◆ What is needed
This calls for a word-for-word copy of all the data, with each picture removed.

(Items listed in a dataset)
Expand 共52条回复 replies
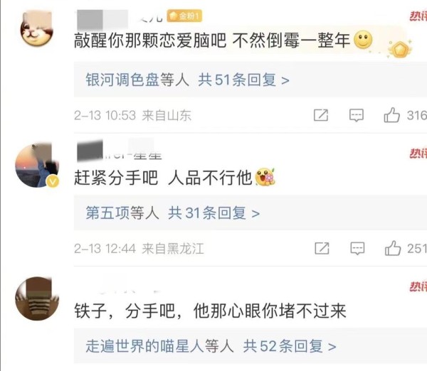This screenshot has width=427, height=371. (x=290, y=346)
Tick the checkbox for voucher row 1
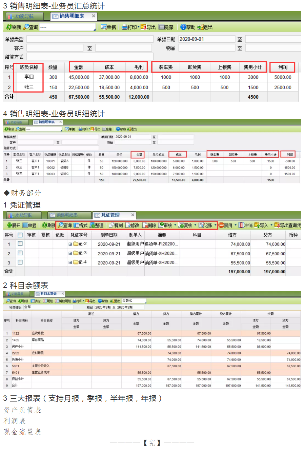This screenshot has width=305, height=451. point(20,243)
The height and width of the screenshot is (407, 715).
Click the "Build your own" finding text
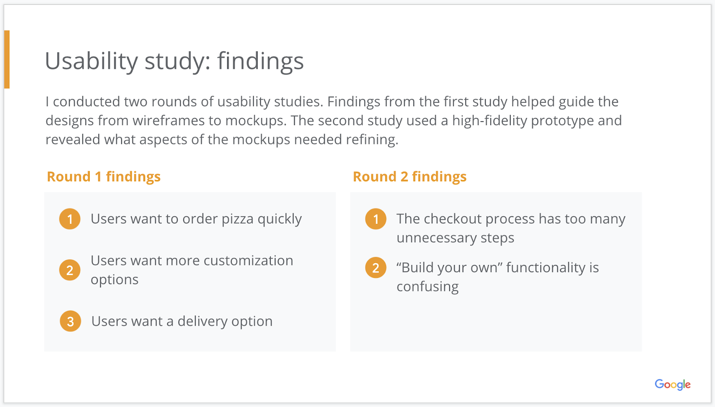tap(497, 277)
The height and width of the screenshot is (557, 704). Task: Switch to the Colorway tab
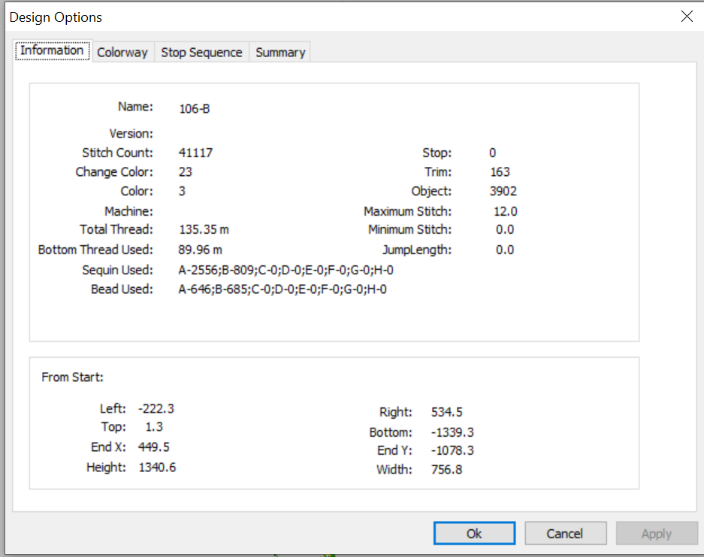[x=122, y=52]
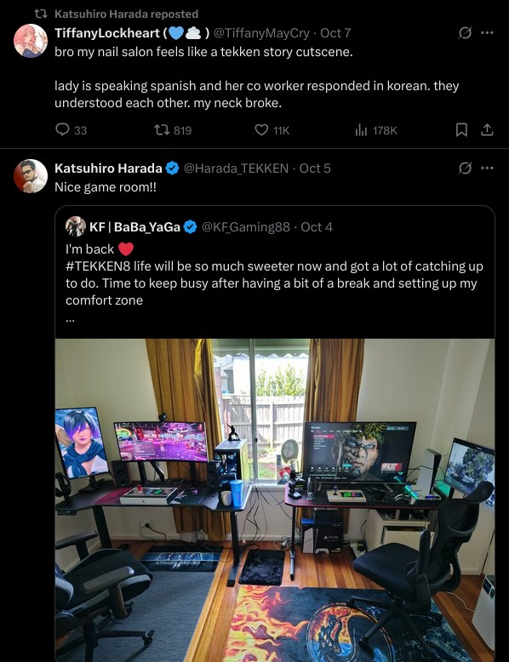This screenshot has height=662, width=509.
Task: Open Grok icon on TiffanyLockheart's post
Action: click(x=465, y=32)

◆ Result for this exercise
Expand 共52条回复 replies
This screenshot has width=427, height=371. (x=290, y=346)
Tick the checkbox for voucher row 1
This screenshot has width=305, height=451. point(20,243)
The height and width of the screenshot is (407, 715).
Click the "Build your own" finding text
tap(497, 277)
The height and width of the screenshot is (557, 704). Task: Switch to the Colorway tab
[x=122, y=52]
This screenshot has height=662, width=509.
Task: Open Grok icon on TiffanyLockheart's post
Action: click(x=465, y=32)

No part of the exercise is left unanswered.